> _Extract provided_:
## Begin

[EM] Re: equal rankings IRV
Kevin Venzke
stepjak at yahoo.fr
Fri Jun 25 13:11:08 PDT 2004
Bart,
--- Bart Ingles <bartman at netgate.net> a écrit : >
> > The simplest FBC failure scenario I can think of looks like this:
> >
> > 6 A
> > 2 B
> > 2 C=B <<< (sincere is C>B)
> > 3 C>B
>
> I don't think this is a particularly obscure example. Suppose A is the
> incumbent, with B and C members of a split challenging party. This
> scenario seems all too common. The only thing missing are the A-leaning
> swing voters, who lean B>>A>C.
I think it would be rare if the voters understood the method. If the method
were Approval, and the C>B voters just approved C, we wouldn't hesitate to
say that those voters aren't voting optimally.
> > Reasoning: If lesser evils never have lower preferences, only first preferences,
> > then A is either going to have more votes than B or he isn't. Eliminating
> > other candidates isn't going to change that.
>
> Right-- if they vote as though it were straight approval voting. I
> agree. This is why consider approval voting a better system than
> ER-IRV(whole).
I don't disagree with that. I'm only arguing that ER-IRV(whole) is much better
than FPP, IRV, ER-IRV(fractional), runoffs, etc., in avoiding the Duverger scenario.
> > I think for the C=B voters to vote B>C, they would have to believe that C
> > can't beat A, and that despite this, more voters will vote C>B than B.
>
> Well, it's true, isn't it? So all they need is an accurate poll.
By "despite this" I mean to imply that the C>B voters are clearly voting in
an unwise way.
> It might be reasonable to assume that if the B=C voters didn't have the
> ER option, some would strategically rank B first and some would
> sincerely rank C first. If half-and-half, ER-IRV is neither better nor
> worse than plain IRV.
I don't understand what you're saying here; if they don't have the ER option
then the method is equivalent to plain IRV.
I definitely don't agree that voters would *typically* have good reason to
place their compromise in sole first place. If your favorite is capable
of getting more first-place votes than your compromise, I doubt it could be
so clear that your favorite isn't a front-runner after all. It could be
that the strategic order reversal is what spoils the election, and this wouldn't
even require other voters' help.
> On the other hand, the fact that they voted B=C might indicate that they
> were inclined to vote strategically anyway. It's clear that these two
> voters would have been better off voting B>C, so maybe they would have
> voted that way.
Maybe, but in my view that would involve insincerity whereas compression
wouldn't.
> With approval voting, it might be reasonable to assume that some of the
> C>B>A voters would have voted C=B (with the remainder bullet voting for
> C). If two of these voted C=B in the example above, the outcome would
> have changed.
In my view, with ER-IRV(whole), it might be reasonable to assume that a
C>B>A voter would vote C=B. That they didn't, makes as much sense to me
as bullet voting for a dark horse in Approval.
> > I think the voters risking the election are those who DON'T use approval
> > strategy.

## End

> _Dataset extract_:
## Begin

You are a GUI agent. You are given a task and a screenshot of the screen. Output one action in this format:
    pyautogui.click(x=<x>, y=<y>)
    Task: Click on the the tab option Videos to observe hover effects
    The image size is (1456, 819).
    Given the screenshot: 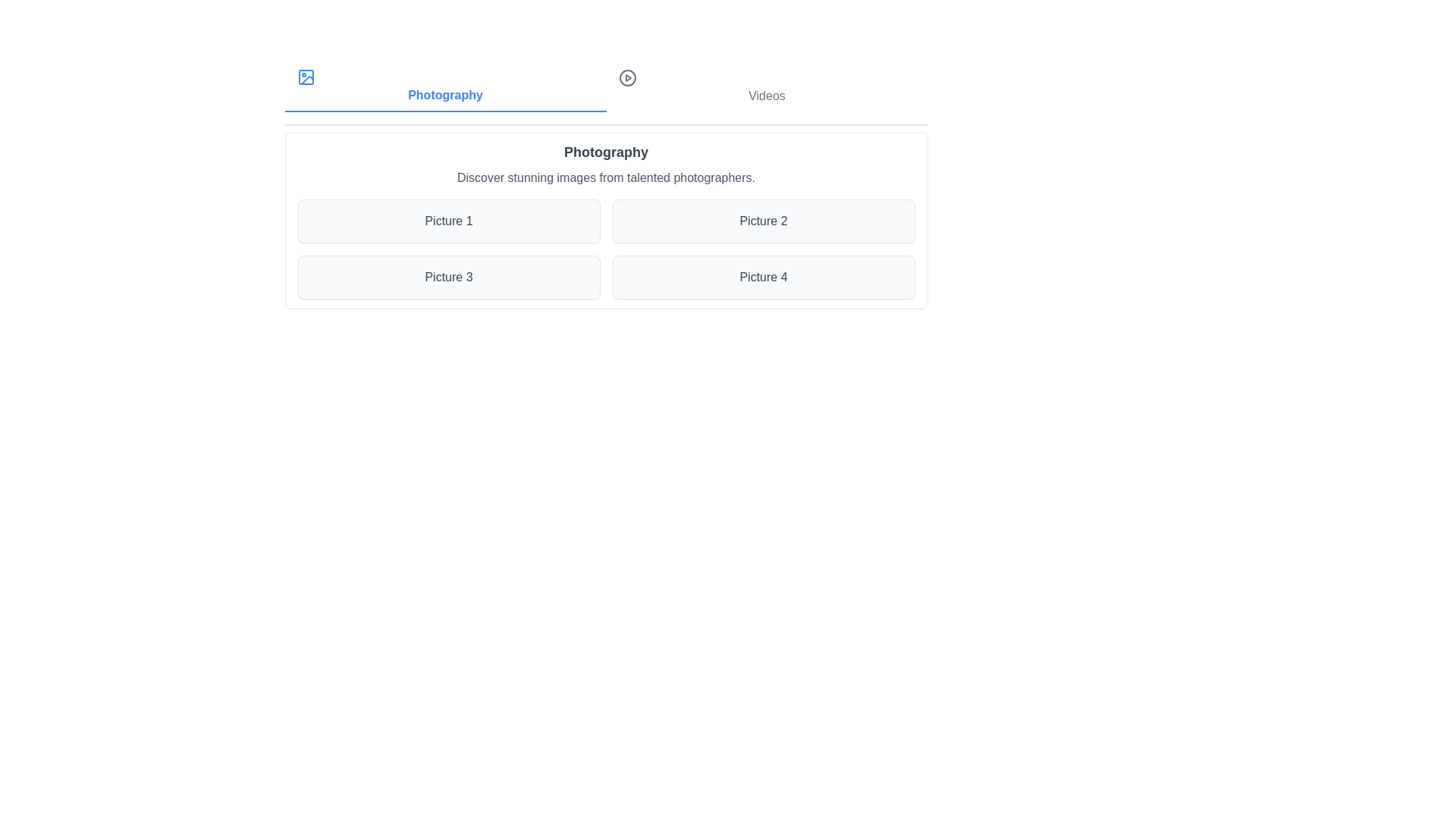 What is the action you would take?
    pyautogui.click(x=767, y=87)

## End

> _What needs to be done_: Repeat word for word the passage of the equal-rankings IRV thread that opens with the words containing "I think it would" and closes with "the Duverger scenario.". Answer from the equal-rankings IRV thread alone, not from the entries.

> _Exercise solution_:
I think it would be rare if the voters understood the method. If the method
were Approval, and the C>B voters just approved C, we wouldn't hesitate to
say that those voters aren't voting optimally.
> > Reasoning: If lesser evils never have lower preferences, only first preferences,
> > then A is either going to have more votes than B or he isn't. Eliminating
> > other candidates isn't going to change that.
>
> Right-- if they vote as though it were straight approval voting. I
> agree. This is why consider approval voting a better system than
> ER-IRV(whole).
I don't disagree with that. I'm only arguing that ER-IRV(whole) is much better
than FPP, IRV, ER-IRV(fractional), runoffs, etc., in avoiding the Duverger scenario.